* **Requirement 1**
In the passage on chronic pancreatitis, what texture does the focally enlarged region keep on arterial phase images in focal chronic pancreatitis?
* **Requirement 2**
Pick up the passage on telling focal chronic pancreatitis from pancreatic adenocarcinoma and continue it past its final sentence.

* **Passage provided**

##############################

Chronic pancreatitis is defined as a continuous or relapsing, chronic, inflammatory process of the pancreas, characterized by permanent morphologic changes and typically leads to diminishing of function. Distinction between focal pancreatitis and adenocarcinoma may be challenging because both entities may result in focal enlargement of the pancreatic head, atrophy of the tail of the pancreas and obliteration of the fat plane around the superior mesenteric artery. Ductal adenocarcinoma arising in the pancreatic head may cause obstruction of the CBD and pancreatic duct, with the MRCP appearance of a “double duct sign”. This sign can be also appreciated, although less commonly, in patients with focal pancreatitis.
Focal chronic pancreatitis and adenocarcinoma may display comparable signal intensity changes of the enlarged region of pancreas on noncontrast T1- and T2-weighted images, including mild hypointensity on T1-weighted images and heterogeneous and mild hyperintensity on T2-weighted images.
On arterial phase images, focal chronic pancreatitis usually displays heterogeneous enhancement and may show signal voids from cysts and/or calcifications with no evidence of a definable mass. In this setting, the focally enlarged region of the pancreas preserve the glandular feathery texture, comparable to the remaining pancreas[37]. Conversely, in ductal adenocarcinoma, the focally enlarged region of the pancreas loses its usual anatomic detail.

##############################

* **Dataset entries**
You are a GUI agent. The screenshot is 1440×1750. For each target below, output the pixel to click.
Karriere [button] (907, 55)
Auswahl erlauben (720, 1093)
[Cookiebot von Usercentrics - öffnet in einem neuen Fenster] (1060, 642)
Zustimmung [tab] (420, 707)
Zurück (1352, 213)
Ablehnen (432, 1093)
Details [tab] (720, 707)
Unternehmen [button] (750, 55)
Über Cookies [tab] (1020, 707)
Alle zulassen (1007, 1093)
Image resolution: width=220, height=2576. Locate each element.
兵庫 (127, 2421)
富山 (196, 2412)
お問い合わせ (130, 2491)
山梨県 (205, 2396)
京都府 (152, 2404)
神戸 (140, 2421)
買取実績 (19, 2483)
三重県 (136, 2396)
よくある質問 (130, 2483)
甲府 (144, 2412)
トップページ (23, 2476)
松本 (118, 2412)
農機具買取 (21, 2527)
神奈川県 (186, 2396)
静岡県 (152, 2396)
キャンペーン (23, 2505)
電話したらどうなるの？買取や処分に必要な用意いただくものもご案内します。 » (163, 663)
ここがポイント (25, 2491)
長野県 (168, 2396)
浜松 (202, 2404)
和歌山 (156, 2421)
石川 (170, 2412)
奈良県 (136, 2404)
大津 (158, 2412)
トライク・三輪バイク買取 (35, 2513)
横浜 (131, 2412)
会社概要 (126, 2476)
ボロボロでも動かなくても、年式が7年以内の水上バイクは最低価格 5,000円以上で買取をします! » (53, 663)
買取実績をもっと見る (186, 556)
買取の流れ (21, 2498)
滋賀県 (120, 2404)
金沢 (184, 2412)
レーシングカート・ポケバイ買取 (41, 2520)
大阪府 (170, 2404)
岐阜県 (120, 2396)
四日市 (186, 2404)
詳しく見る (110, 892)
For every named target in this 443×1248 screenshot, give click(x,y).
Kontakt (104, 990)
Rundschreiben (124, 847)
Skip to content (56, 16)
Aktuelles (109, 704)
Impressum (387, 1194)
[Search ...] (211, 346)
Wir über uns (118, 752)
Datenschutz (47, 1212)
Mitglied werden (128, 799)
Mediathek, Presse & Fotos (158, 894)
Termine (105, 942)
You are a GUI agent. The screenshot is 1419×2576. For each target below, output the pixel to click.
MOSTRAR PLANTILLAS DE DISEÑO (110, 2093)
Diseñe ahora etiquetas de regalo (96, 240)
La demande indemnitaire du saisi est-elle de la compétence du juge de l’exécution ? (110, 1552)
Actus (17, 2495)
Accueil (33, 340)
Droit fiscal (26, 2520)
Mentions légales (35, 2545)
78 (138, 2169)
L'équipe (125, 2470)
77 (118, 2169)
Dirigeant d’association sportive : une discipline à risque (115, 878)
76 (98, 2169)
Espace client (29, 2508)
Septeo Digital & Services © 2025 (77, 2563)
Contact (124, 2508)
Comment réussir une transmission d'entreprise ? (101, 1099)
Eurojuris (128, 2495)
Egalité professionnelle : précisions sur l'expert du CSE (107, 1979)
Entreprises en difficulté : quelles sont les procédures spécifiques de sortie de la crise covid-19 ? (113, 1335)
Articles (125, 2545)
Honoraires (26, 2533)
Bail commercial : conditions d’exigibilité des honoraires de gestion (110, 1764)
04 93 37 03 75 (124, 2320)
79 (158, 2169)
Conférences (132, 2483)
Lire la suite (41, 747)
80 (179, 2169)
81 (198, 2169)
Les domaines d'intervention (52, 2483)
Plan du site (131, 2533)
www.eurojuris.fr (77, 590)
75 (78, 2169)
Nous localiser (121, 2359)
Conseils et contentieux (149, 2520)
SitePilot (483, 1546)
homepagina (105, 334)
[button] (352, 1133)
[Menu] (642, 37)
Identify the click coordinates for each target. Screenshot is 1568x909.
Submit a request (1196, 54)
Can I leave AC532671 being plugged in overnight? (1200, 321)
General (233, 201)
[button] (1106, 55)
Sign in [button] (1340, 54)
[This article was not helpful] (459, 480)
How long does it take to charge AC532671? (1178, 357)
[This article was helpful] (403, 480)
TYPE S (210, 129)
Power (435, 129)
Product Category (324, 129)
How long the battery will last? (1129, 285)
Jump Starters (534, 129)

##############################

* **Written response 1**
It keeps the glandular feathery texture, comparable to the remaining pancreas.

* **Written response 2**
Diffuse low T1 signal intensity and hypovascularity of the entire pancreas, including the region of focal enlargement, are distinctive for chronic pancreatitis. In the setting of ductal adenocarcinoma, the tumor enhances less than the adjacent chronically inflamed pancreatic parenchyma[38].
Several features favor a diagnosis of focal pancreatitis, including: (1) non-dilated or smoothly tapering pancreatic and bile ducts coursing through the mass (“duct penetrating sign”)[38]; (2) parenchymal calcifications (seen as signal voids); (3) pancreatic duct beading and varying caliber; and (4) side branch dilatation. Instead, abrupt interruption of a smoothly dilated main pancreatic duct, minimal side-branch dilatation, upstream pancreatic atrophy and a high ratio of duct caliber to the pancreatic gland width are features typically observed in adenocarcinoma (Figure 2)[39].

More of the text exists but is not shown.